Subtype Clustering. A Consensus clustering of LRGs. B CDF curve of LRGs. C Delta area plot. D Heatmap showing the expression patterns of differentially expressed LRGs across two molecular subtypes of SA-AKI identified via consensus clustering. The color scale represents the standardized Z-score of gene expression, with red indicating higher expression and blue indicating lower expression across samples. Each row represents an individual LRG, and each column corresponds to a SA-AKI sample.

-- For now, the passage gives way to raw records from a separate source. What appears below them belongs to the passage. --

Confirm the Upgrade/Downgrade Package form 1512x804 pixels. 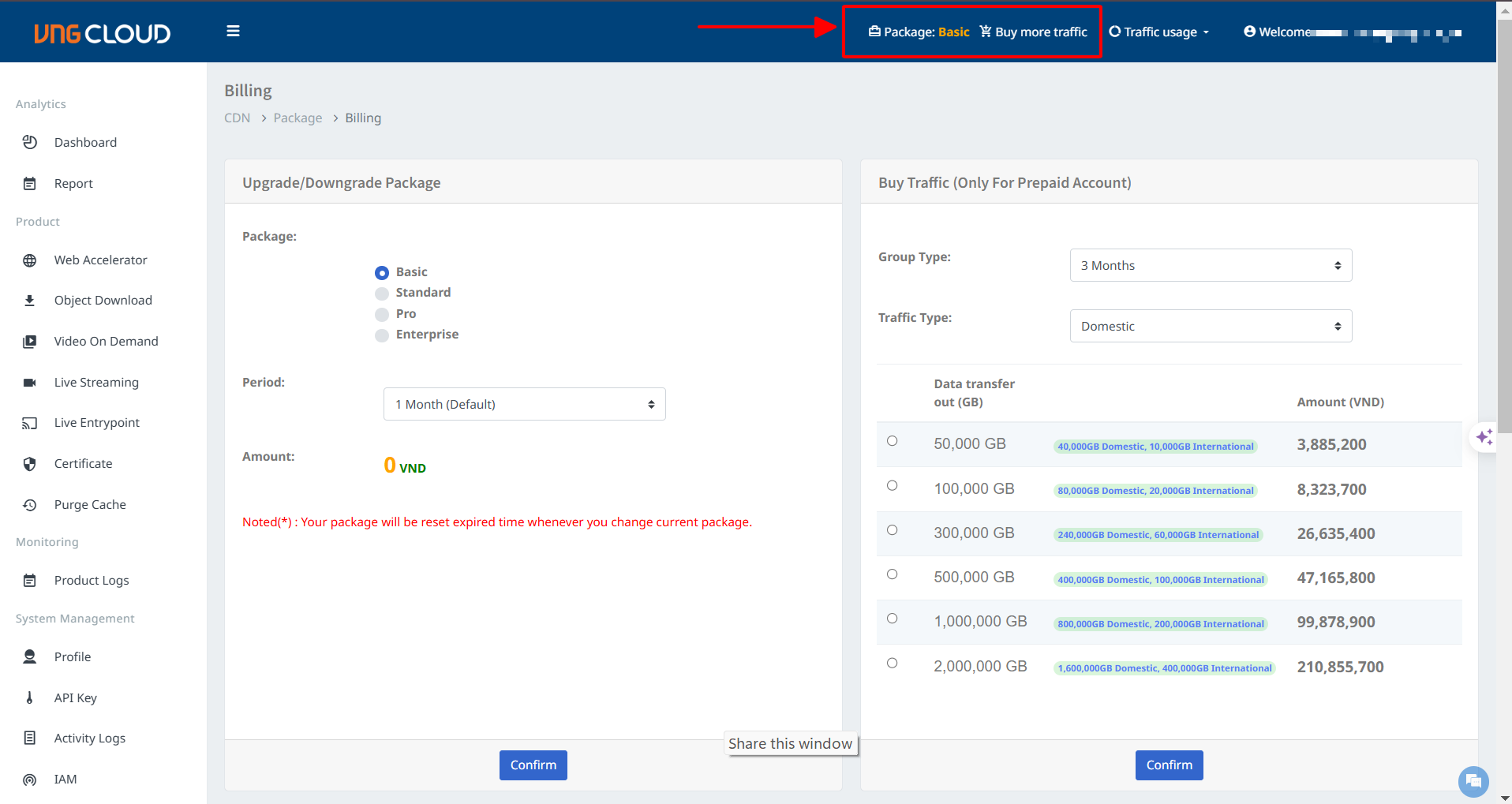[x=533, y=765]
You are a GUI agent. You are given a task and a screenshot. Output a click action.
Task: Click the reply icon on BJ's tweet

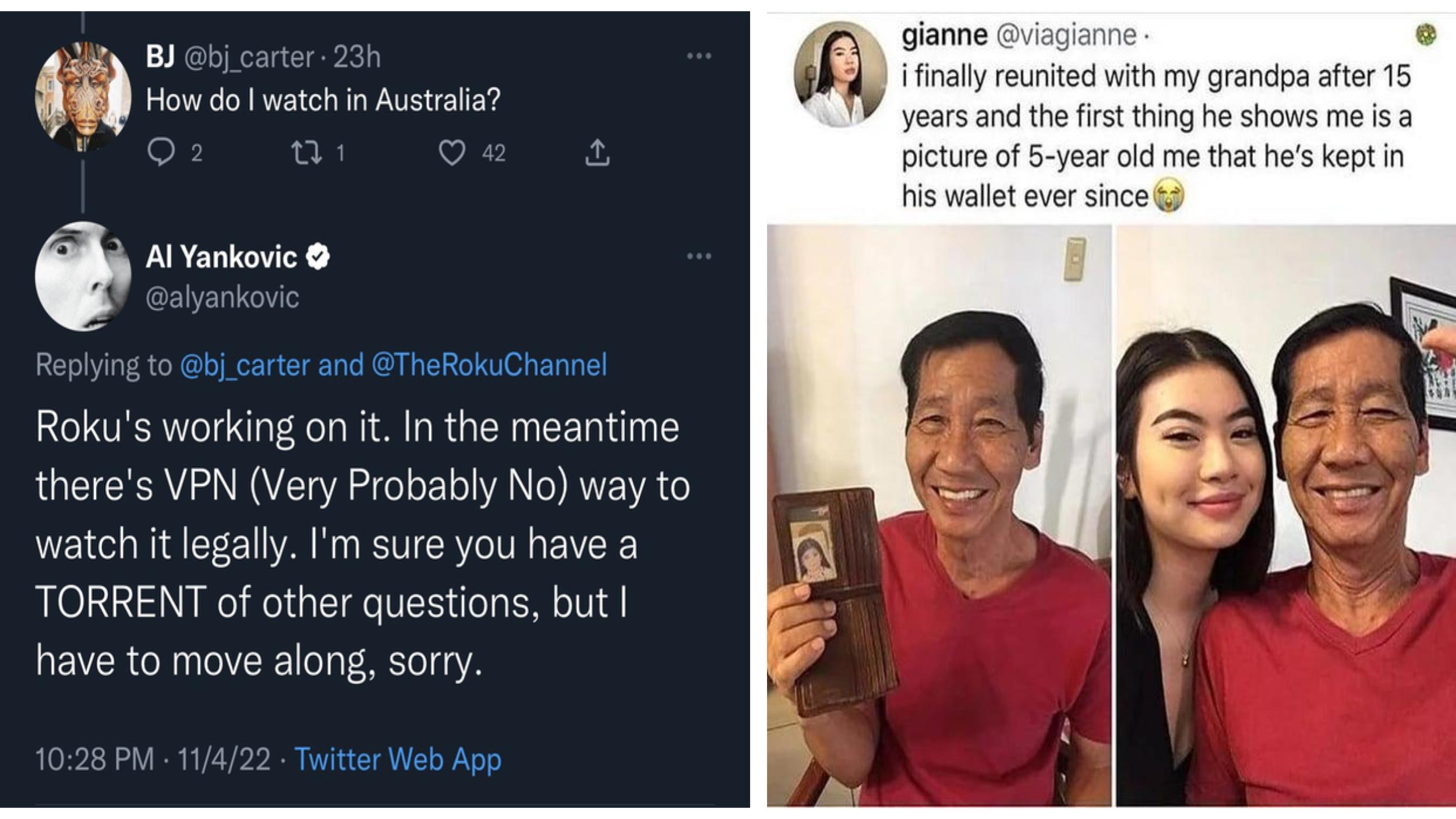point(161,153)
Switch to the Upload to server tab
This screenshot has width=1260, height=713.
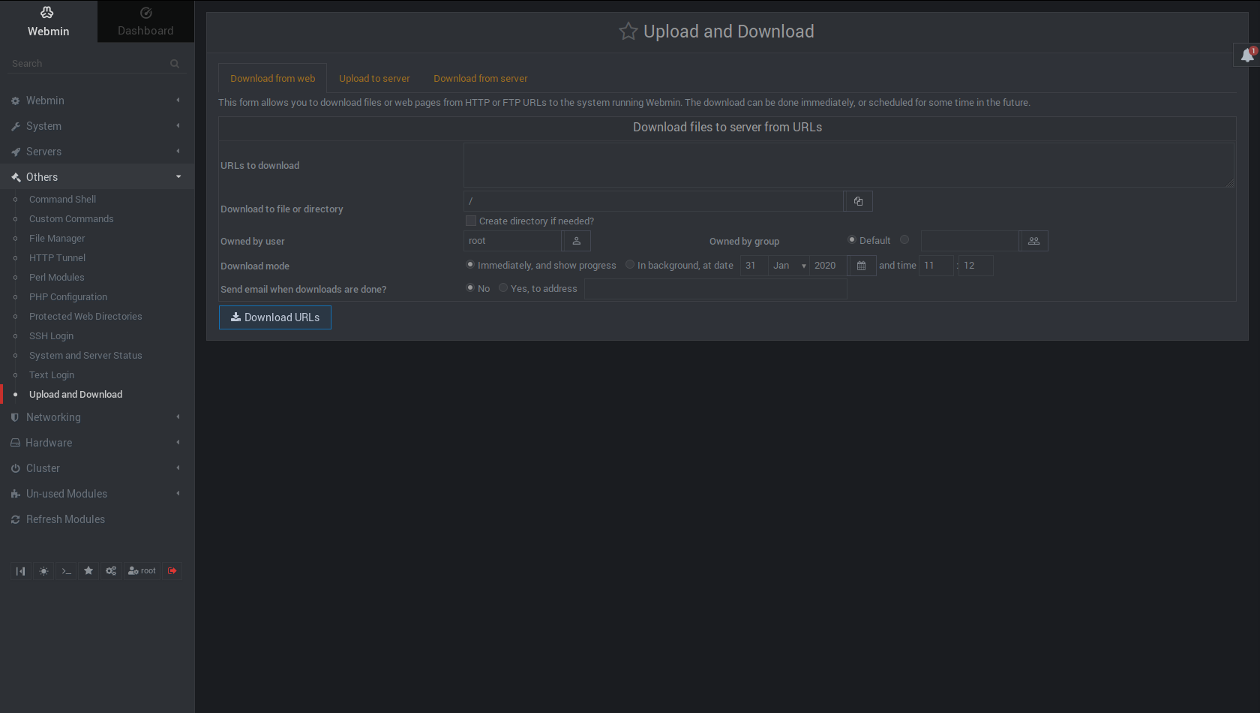point(374,78)
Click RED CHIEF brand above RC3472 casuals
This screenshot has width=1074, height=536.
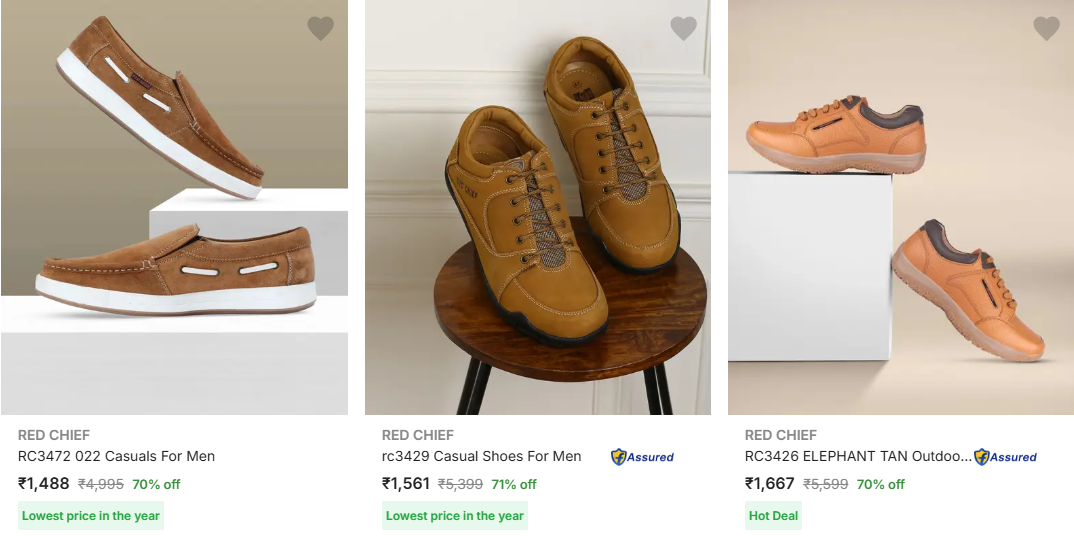point(54,435)
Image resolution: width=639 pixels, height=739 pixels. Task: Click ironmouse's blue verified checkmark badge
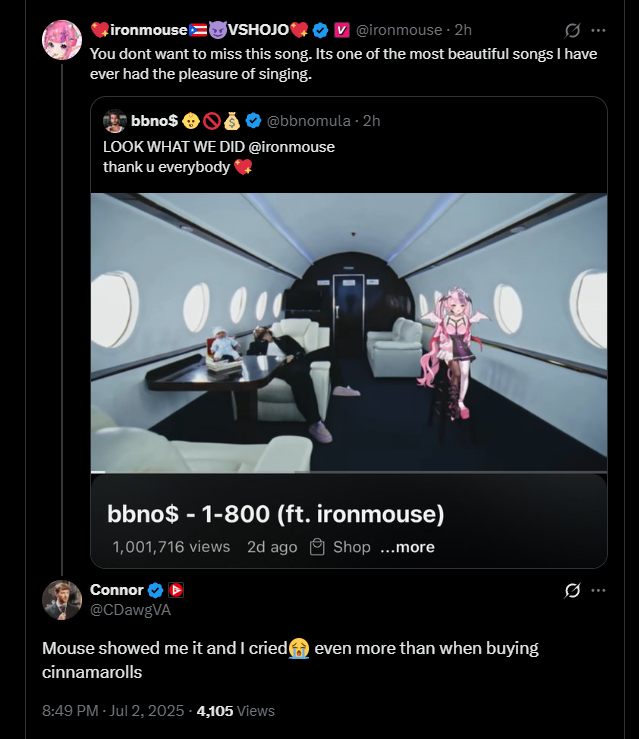pyautogui.click(x=321, y=30)
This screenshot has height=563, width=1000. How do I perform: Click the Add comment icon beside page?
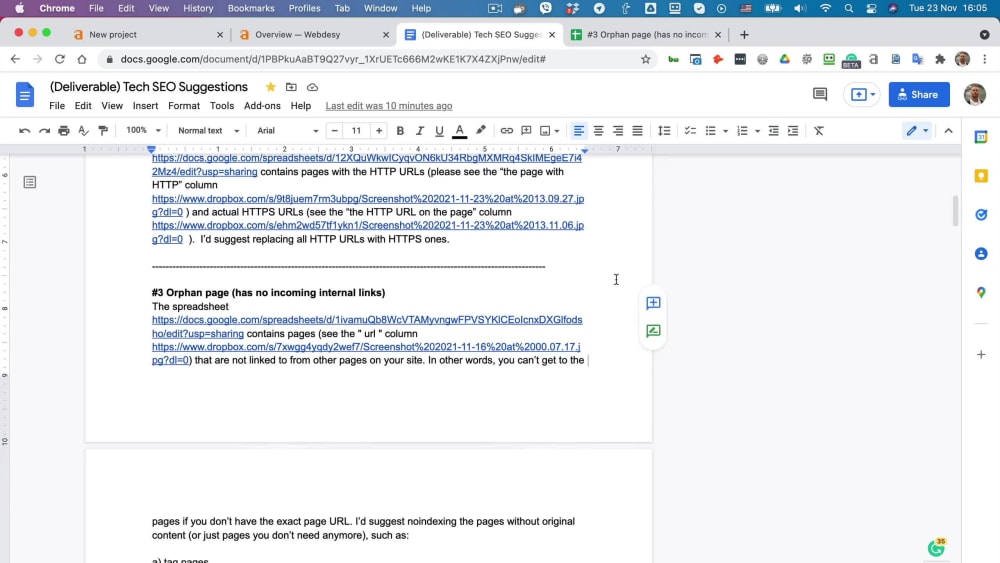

Gene expression differences between the clusters were assessed using the Wilcoxon rank-sum test, and genes included in the heatmap met the cutoff criteria of adjusted p < 0.05 and |log2 fold change|> 1
Fig. 6.
Differential Expression of Immune Factors Among Subtypes. A–E Expression differences of chemokines, immunoinhibitors, immunostimulators, MHC molecules, and receptors between SA-AKI molecular subtypes. The y-axis represents normalized gene expression levels, and the x-axis lists individual immune checkpoint genes. Each box shows the interquartile range (IQR), with the median indicated by a horizontal line, while the violin shape reflects the distribution density. Group comparisons were performed using the Wilcoxon rank-sum test. Statistical significance is denoted as follows: * p < 0.05, ** p < 0.01,*** p < 0.001,“ns” indicates no statistically significant difference (p ≥ 0.05)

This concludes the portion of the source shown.